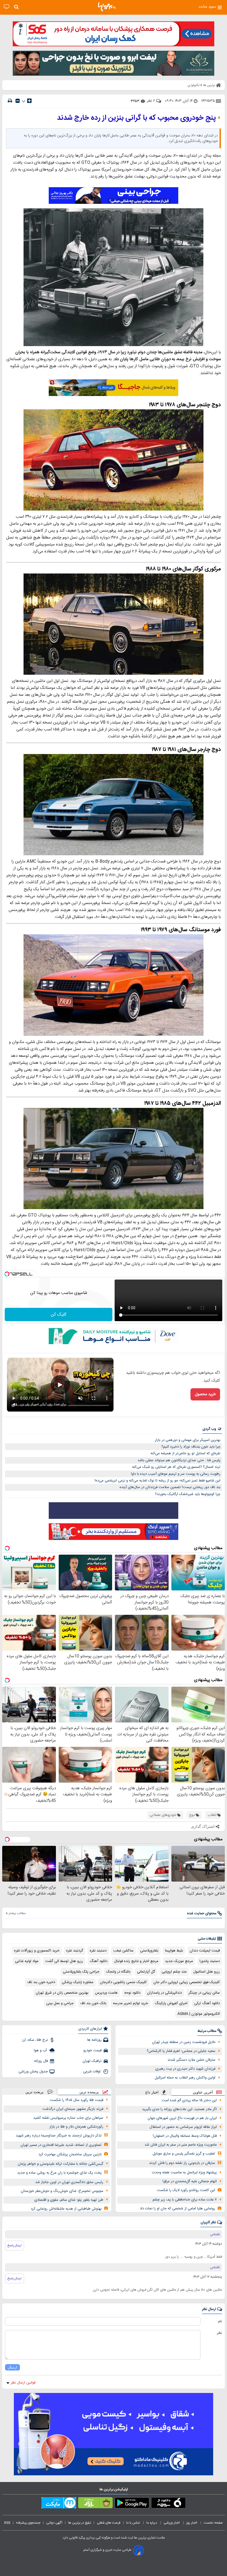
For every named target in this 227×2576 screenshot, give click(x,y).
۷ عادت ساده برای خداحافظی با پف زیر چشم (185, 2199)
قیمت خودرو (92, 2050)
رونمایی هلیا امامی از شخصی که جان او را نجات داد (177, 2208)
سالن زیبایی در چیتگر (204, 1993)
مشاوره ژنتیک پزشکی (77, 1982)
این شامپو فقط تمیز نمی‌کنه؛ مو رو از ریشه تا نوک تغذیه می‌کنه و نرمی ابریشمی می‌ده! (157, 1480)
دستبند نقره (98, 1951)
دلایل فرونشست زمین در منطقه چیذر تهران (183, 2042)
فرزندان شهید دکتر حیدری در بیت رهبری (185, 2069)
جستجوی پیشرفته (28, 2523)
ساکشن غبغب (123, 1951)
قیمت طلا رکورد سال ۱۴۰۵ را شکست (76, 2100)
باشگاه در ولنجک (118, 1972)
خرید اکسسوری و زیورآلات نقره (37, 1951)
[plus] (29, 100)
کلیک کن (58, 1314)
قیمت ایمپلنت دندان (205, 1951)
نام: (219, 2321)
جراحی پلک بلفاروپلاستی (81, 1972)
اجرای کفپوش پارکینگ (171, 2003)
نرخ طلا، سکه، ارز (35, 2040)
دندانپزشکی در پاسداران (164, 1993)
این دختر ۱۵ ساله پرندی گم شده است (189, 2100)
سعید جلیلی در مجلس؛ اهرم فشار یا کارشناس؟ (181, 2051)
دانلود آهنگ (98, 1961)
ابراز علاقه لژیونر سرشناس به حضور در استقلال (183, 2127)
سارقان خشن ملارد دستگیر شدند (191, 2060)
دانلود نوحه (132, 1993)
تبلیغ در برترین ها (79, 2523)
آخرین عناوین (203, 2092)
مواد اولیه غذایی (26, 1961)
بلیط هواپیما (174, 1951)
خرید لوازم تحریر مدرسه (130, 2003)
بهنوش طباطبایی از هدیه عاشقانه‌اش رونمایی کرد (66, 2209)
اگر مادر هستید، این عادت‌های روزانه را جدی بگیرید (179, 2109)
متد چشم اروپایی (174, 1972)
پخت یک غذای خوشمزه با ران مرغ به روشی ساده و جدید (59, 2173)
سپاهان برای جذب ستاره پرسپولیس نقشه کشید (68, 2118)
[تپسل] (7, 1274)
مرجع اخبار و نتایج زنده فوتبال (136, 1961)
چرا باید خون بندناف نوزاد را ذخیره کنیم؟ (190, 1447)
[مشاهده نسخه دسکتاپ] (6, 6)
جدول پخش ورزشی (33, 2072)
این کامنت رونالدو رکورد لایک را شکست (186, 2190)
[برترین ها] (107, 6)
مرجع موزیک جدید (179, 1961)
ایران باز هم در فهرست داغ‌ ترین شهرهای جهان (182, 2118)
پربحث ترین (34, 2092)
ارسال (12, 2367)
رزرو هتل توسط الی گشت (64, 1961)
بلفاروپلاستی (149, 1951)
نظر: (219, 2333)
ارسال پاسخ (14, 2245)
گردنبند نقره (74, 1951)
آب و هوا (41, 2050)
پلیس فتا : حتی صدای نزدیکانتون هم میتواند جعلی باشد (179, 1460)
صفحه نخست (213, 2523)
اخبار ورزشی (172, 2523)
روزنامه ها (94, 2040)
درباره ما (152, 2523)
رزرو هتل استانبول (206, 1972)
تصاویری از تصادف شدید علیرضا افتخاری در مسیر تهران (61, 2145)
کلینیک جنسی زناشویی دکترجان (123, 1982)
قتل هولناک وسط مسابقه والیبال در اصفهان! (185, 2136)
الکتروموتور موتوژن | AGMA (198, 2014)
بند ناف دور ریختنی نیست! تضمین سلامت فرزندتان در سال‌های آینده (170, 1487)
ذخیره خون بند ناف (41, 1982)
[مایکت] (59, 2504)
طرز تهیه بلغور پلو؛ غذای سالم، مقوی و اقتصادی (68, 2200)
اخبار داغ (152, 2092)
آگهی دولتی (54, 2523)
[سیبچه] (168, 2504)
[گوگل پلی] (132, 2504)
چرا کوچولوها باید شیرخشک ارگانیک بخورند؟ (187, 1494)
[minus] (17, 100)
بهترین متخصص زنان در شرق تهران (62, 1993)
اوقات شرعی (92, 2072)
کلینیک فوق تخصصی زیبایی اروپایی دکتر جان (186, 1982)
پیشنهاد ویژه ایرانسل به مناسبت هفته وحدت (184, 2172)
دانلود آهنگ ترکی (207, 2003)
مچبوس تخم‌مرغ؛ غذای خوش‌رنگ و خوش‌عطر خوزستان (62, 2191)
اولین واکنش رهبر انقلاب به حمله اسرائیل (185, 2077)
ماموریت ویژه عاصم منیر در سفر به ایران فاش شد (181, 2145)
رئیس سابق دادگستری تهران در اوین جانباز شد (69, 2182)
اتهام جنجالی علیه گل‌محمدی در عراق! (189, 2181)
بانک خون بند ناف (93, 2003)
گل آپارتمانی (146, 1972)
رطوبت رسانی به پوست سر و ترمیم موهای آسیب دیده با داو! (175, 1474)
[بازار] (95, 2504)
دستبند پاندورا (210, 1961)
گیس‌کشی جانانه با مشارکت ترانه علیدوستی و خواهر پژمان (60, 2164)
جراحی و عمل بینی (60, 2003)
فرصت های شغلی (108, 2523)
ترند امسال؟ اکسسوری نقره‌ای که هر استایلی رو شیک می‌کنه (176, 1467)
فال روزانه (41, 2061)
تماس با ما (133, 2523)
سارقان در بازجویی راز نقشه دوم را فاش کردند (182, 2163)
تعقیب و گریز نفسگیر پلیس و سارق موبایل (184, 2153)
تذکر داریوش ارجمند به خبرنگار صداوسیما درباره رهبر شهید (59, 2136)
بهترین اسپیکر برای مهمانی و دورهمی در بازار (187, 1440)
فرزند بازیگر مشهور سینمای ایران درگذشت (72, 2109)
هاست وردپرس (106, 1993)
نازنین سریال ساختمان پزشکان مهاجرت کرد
____________________
*Task goal*. Your output is the lines from the top of the entries through the line containing "پخت یک غذای", exactly as they stand. No pictures belong in it.

*Reply to the task*.
For every named target in this 227×2576 screenshot, give click(x,y).
۷ عادت ساده برای خداحافظی با پف زیر چشم (185, 2199)
قیمت خودرو (92, 2050)
رونمایی هلیا امامی از شخصی که جان او را نجات داد (177, 2208)
سالن زیبایی در چیتگر (204, 1993)
مشاوره ژنتیک پزشکی (77, 1982)
این شامپو فقط تمیز نمی‌کنه؛ مو رو از ریشه تا نوک تغذیه می‌کنه و نرمی ابریشمی می‌ده! (157, 1480)
دستبند نقره (98, 1951)
دلایل فرونشست زمین در منطقه چیذر تهران (183, 2042)
فرزندان شهید دکتر حیدری در بیت رهبری (185, 2069)
جستجوی پیشرفته (28, 2523)
ساکشن غبغب (123, 1951)
قیمت طلا رکورد سال ۱۴۰۵ را شکست (76, 2100)
باشگاه در ولنجک (118, 1972)
خرید اکسسوری و زیورآلات نقره (37, 1951)
[plus] (29, 100)
کلیک کن (58, 1314)
قیمت ایمپلنت دندان (205, 1951)
نام: (219, 2321)
جراحی پلک بلفاروپلاستی (81, 1972)
اجرای کفپوش پارکینگ (171, 2003)
نرخ طلا، سکه، ارز (35, 2040)
دندانپزشکی در پاسداران (164, 1993)
این دختر ۱۵ ساله پرندی گم شده است (189, 2100)
سعید جلیلی در مجلس؛ اهرم فشار یا کارشناس؟ (181, 2051)
دانلود آهنگ (98, 1961)
ابراز علاقه لژیونر سرشناس به حضور در استقلال (183, 2127)
سارقان خشن ملارد دستگیر شدند (191, 2060)
دانلود نوحه (132, 1993)
تبلیغ در برترین ها (79, 2523)
آخرین عناوین (203, 2092)
مواد اولیه غذایی (26, 1961)
بلیط هواپیما (174, 1951)
خرید لوازم تحریر مدرسه (130, 2003)
بهنوش طباطبایی از هدیه عاشقانه‌اش رونمایی کرد (66, 2209)
اگر مادر هستید، این عادت‌های روزانه را جدی بگیرید (179, 2109)
متد چشم اروپایی (174, 1972)
پخت یک غذای خوشمزه با ران مرغ به روشی ساده و جدید (59, 2173)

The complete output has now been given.